Prison officials may inspect non-legal mail for contraband without violating a prisoner's constitutional rights. See Smith v. Boyd, 945 F.2d 1041, 1043 (9th Cir. 1991) (upholding inspection of incoming mail); Gaines v. Lane, 790 F.2d 1299, 1304 (7th Cir. 1986) (upholding inspection of outgoing and incoming mail). In contrast, "[legal] mail may be opened in the presence of the addressee and . . . prison officials can require both that the letters be specially marked with the name and address of the attorney and that the attorney communicate first with prison officials." Sherman v. McDougall, 656 F.2d 527, 528 (9th Cir. 1981) (citing Wolff v. MacDonald, 418 U.S. 539, 575-77 (1974)). "[M]ail from the courts, as contrasted to mail from a prisoner's lawyer, is not legal mail." Keenan v. Hall, 83 F.3d 1083, 1094 (9th Cir. 1996). Additionally, an isolated instance or an occasional opening of legal mail outside of an inmate's presence does not rise to the level of a constitutional violation. See Stevenson v. Koskey, 877 F.2d 1435, 1441 (9th Cir. 1989).

Further, while allegations that mail delivery was delayed for an inordinate amount of time are sufficient to state a claim for violation of the First Amendment, see Antonelli v. Sheahan, 81 F.3d 1422, 1432 (7th Cir. 1996), isolated delays or some other relatively short-term disruption in delivery of inmate mail is not enough to support a First Amendment claim when the delay or disruption is not content-based. See Sizemore v. Williford, 829 F.2d 608, 610 (7th Cir. 1987); Bach v. Illinois, 504 F.2d 1100, 1102 (7th Cir. 1974) (an isolated incident of delay generally is insufficient to raise a § 1983 claim).

Supplied data:
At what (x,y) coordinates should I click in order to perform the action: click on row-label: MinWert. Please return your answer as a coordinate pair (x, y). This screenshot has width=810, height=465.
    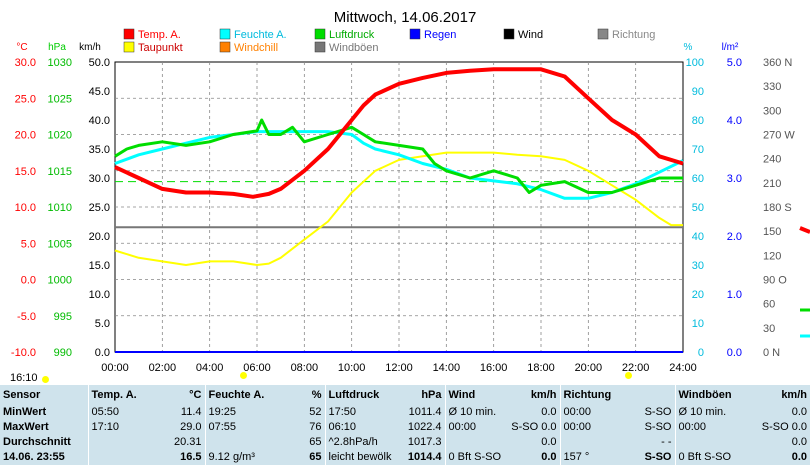
    Looking at the image, I should click on (25, 412).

Task objective: In the text on inspecting prisoners' mail, which case says that mail from the courts is not legal mail?

Reply to the exercise: Keenan v. Hall, 83 F.3d 1083, 1094 (9th Cir. 1996).